- _EXCERPT_
□ □ □

Symptoms and Diagnosis

Chronic lymphocytic leukemia usually causes no symptoms for a long time. Sometimes unspecific complaints such as decreased performance, tiredness and loss of appetite occur. As the disease progresses, painlessly swollen lymph nodes and an enlarged liver and spleen develop. Some people develop a fever, sweat at night, and are prone to infections and blue spots (bruises). There are also signs of anemia (paleness of the skin and mucous membranes, easy fatigue, dizziness, etc.).

Read more about the signs and the course of chronic leukemia under Leukemia: Symptoms.

The doctor often discovers chronic lymphocytic leukemia by chance, for example because the number of white blood cells is noticeably high. In addition to precise blood tests, taking a medical history (anamnesis) and a physical examination are the main diagnostic steps if CLL is suspected.

In some cases it is necessary to take a tissue sample (biopsy) from the lymph nodes and analyze it in the laboratory. In this way it can be determined whether and how far the disease has spread. For the same reason, an ultrasound scan of the abdomen can be performed, for example. In some cases, a bone marrow examination is also useful.

You can read more about the different examinations under Leukemia: examinations and diagnosis.

Therapy of CLL

Many people with CLL do not feel sick and have no symptoms for years because the disease is slow to progress. Then usually no therapy is necessary: ​​Instead, the doctors wait and only carry out regular check-ups ("watch and wait").

If the blood values ​​worsen or the cancer causes symptoms, therapy is initiated. What this looks like depends on the general condition of the patient, their kidney function and any previous illnesses.

So-called chemoimmunotherapy (or immunochemotherapy) is then often initiated. That is, the patients receive chemotherapy in combination with immunotherapy:

The cancer drugs (cytostatics) used in chemotherapy are given as tablets or infusions. In addition, patients receive so-called monoclonal antibodies as part of the immunotherapy. These are special, artificially produced antibodies that specifically recognize the patient's cancer cells and can bind to them. Then the immune system can take action specifically against the malignant cells.

□ □ □

- _MATERIAL PROVIDED_

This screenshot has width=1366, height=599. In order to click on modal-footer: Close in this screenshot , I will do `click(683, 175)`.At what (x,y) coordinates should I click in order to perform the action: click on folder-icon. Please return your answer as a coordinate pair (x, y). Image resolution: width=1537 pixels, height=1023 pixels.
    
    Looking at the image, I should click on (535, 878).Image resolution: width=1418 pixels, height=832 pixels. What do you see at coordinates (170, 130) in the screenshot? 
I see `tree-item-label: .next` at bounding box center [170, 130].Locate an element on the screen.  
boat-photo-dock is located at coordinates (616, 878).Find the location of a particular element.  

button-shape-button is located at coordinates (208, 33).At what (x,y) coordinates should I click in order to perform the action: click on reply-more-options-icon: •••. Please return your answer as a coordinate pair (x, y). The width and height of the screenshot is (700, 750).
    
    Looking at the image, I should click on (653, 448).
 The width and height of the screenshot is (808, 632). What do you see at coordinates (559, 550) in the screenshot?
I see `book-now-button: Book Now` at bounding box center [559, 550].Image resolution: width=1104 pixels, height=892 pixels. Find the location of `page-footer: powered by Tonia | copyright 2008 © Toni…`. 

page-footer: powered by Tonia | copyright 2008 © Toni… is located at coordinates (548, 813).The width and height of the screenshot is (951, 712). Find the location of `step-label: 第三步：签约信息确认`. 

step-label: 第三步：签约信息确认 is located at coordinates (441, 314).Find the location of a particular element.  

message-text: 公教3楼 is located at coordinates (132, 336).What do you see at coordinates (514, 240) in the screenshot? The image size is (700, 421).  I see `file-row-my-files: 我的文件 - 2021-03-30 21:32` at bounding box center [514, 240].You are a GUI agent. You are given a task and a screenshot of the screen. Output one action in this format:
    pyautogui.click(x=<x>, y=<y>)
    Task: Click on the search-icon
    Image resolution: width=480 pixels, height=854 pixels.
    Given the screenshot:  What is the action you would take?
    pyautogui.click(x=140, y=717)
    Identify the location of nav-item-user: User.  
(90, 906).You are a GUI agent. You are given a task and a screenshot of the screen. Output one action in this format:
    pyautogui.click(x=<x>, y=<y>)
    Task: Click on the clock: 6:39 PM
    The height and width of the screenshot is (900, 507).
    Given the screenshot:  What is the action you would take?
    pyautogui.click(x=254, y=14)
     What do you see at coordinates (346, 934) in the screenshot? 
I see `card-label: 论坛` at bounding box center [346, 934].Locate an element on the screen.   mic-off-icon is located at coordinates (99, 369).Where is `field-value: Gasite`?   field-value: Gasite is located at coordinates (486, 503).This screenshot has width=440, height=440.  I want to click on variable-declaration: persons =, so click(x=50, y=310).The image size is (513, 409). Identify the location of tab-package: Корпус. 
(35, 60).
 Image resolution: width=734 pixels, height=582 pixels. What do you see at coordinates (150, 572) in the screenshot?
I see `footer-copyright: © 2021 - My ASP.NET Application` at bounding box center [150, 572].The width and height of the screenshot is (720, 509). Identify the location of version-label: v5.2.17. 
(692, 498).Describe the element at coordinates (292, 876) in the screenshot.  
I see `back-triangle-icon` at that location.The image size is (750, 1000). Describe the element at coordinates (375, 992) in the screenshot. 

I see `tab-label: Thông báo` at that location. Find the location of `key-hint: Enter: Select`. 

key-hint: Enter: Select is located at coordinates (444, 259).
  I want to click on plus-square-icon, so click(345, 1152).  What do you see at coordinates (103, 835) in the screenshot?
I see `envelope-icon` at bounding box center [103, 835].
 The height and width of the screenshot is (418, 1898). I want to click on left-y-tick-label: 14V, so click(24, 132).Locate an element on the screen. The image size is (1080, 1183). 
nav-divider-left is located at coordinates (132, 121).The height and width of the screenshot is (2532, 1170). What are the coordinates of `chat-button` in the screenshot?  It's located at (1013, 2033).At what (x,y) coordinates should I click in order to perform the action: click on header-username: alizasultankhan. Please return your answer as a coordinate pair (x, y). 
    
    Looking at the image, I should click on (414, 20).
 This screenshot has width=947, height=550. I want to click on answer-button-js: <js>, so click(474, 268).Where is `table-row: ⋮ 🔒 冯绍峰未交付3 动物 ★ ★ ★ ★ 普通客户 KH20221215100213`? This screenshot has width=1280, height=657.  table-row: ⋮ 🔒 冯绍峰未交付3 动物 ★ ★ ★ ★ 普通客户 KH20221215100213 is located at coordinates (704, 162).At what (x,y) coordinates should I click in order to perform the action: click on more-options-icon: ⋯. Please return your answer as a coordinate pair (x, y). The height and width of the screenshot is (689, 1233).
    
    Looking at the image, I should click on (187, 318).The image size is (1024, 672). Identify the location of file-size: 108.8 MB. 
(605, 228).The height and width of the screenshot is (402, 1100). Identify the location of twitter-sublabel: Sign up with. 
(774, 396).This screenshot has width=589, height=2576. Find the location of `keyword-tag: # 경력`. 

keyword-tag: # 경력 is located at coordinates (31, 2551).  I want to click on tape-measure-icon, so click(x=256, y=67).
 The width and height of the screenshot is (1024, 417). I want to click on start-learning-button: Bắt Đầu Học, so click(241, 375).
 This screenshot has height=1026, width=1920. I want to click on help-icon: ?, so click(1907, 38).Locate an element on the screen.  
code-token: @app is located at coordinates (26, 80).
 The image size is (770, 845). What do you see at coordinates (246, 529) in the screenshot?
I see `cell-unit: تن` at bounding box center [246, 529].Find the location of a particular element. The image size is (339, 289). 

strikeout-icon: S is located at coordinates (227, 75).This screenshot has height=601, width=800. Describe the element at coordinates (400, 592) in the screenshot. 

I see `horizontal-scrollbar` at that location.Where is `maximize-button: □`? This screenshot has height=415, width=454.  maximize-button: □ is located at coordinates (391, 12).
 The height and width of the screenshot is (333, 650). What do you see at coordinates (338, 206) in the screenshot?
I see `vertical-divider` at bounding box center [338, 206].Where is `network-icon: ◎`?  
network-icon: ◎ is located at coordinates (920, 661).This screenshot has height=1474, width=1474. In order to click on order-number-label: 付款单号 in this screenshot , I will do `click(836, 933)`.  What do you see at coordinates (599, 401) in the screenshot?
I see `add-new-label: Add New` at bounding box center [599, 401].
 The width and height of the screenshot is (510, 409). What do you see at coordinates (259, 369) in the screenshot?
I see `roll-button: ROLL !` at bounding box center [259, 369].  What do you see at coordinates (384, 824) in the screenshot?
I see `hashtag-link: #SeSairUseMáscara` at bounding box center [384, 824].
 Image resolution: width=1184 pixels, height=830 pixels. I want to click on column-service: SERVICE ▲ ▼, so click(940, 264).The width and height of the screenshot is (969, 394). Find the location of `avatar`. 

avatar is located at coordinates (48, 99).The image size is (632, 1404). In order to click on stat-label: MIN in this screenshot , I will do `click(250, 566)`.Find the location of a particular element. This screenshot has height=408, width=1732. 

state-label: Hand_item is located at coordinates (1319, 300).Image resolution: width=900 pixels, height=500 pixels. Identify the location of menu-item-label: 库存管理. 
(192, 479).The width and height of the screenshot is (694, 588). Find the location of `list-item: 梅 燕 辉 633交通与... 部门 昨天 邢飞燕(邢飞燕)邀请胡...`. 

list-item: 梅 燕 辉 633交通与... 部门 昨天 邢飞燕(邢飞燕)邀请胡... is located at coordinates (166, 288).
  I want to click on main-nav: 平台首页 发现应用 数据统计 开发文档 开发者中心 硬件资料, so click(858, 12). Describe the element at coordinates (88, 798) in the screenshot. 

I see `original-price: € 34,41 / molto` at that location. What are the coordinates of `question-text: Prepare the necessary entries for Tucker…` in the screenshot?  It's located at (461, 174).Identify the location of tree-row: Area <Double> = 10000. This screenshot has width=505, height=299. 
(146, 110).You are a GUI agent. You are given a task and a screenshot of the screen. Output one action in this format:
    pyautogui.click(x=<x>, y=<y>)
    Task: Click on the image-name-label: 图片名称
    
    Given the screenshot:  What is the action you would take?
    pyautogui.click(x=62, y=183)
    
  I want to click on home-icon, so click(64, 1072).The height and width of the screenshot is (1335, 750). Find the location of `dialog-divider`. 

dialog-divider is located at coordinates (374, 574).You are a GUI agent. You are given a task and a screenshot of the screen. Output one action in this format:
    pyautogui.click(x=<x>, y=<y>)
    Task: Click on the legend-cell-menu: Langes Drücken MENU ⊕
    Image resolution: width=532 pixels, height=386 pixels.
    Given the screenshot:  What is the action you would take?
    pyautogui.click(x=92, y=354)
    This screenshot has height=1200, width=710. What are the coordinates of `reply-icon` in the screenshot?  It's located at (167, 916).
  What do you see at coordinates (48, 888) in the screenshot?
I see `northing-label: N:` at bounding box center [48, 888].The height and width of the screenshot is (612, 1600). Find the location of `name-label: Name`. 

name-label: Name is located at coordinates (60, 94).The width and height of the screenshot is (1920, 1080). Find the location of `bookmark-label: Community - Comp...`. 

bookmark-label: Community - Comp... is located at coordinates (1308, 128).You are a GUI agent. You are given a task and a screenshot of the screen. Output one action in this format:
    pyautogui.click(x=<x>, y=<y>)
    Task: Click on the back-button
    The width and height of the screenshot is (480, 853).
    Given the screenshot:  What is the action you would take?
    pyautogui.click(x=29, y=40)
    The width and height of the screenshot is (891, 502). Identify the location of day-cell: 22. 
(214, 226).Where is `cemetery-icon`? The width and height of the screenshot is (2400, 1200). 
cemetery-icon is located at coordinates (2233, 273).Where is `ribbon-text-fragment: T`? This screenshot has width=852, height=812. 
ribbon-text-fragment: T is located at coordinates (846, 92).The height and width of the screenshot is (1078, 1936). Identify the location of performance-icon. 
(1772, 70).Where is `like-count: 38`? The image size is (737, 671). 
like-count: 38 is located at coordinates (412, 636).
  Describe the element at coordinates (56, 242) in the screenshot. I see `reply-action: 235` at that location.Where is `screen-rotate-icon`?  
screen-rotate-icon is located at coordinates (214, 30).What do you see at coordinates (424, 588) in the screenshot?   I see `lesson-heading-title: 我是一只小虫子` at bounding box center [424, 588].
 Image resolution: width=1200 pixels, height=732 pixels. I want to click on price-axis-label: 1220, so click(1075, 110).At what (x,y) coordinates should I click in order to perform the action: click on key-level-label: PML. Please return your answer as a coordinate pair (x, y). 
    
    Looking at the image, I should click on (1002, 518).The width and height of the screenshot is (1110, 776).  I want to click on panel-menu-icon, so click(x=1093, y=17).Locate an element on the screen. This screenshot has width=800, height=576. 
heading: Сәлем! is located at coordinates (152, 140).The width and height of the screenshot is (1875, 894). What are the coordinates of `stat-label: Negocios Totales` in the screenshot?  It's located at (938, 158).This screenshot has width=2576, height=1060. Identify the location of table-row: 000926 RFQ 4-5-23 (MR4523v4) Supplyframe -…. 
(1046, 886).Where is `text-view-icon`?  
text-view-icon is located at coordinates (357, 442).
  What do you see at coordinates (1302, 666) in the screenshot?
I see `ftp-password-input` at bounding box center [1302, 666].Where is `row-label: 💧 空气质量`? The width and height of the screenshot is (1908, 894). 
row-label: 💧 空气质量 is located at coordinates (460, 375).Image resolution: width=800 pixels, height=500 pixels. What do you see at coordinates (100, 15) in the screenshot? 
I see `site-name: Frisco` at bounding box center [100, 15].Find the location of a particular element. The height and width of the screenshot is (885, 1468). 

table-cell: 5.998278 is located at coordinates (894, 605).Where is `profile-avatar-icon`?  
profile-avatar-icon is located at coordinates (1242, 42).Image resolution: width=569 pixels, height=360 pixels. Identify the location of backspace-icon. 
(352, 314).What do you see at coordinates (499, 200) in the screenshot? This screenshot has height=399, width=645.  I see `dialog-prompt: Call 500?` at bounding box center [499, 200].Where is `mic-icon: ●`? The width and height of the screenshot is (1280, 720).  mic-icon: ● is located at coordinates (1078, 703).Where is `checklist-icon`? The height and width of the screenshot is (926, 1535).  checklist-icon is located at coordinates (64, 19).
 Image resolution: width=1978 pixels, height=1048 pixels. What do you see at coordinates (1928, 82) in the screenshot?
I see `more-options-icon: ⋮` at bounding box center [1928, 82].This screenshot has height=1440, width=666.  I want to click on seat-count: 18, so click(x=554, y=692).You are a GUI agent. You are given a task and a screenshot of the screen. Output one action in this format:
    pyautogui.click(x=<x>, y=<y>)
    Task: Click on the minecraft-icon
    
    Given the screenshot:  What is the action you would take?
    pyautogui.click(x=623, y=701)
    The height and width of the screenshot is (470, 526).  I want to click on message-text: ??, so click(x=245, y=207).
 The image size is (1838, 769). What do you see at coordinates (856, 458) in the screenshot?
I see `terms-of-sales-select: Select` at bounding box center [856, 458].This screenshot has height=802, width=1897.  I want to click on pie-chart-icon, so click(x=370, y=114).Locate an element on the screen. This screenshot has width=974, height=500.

□ □ □

- _WORK ITEM 1_
Answer these questions from the text on chronic lymphocytic leukemia, one per line:
(a) What finding often leads a doctor to discover the disease by chance?
(b) Besides a lymph node biopsy, what scan can be done to see how far the disease has spread?
(c) What three factors determine what therapy looks like?
- _WORK ITEM 2_
List the unspecific complaints that the chronic lymphocytic leukemia text says sometimes occur.
- _WORK ITEM 3_
Continue the text on chronic lymphocytic leukemia from its last sentence.

- _ANSWER BOX 1_
(a) A noticeably high number of white blood cells.
(b) An ultrasound scan of the abdomen.
(c) The patient's general condition, their kidney function, and any previous illnesses.

- _ANSWER BOX 2_
Decreased performance
Tiredness
Loss of appetite

- _ANSWER BOX 3_
In some patients, chronic lymphocytic leukemia is treated with chemotherapy or immunotherapy alone. Additional radiation therapy or surgery is rarely necessary. This can be the case, for example, when lymph nodes are infected by cancer cells and cause complications.

In some CLL patients, the cancer cells develop certain genetic changes over time (see above: Therapy for ALL). Those affected no longer respond as well to standard chemotherapy and immunotherapy. Then treatment with so-called tyrosine kinase inhibitors (such as ibrutinib) may be more effective.

If the first cancer treatment is unsuccessful or the cancer regresses, a stem cell transplant may be an option in some cases. First, high-dose chemotherapy kills the entire bone marrow and (hopefully) all cancer cells. Then blood stem cells from a donor are transferred to the patient, from which new, healthy blood cells emerge. Stem cell transplantation is a very stressful and risky treatment. It is therefore only suitable for young or fit patients. And with them, too, the benefits and risks of the treatment must be carefully weighed against each other in advance.

Prognosis of CLL

Chronic lymphocytic leukemia (CLL) is the "most benign" form of leukemia. The disease usually progresses slowly and often causes no or hardly any symptoms for years. If treatment is necessary, it can usually suppress the CLL and slow its progression. According to the current state of knowledge, only risky stem cell transplants offer a chance of a cure.

How long patients with chronic lymphocytic leukemia survive depends to a large extent on the stage of the disease and the genetic makeup of the cancer cells (shape and structure of the chromosomes, possible genetic changes, etc.). Any previous and accompanying illnesses as well as the general condition of the patient also influence the prognosis.

It is particularly dangerous for patients that their weakened immune system makes them susceptible to infections. Uncontrollable infections are therefore also the most common cause of death in people with chronic lymphocytic leukemia (or another form of leukemia).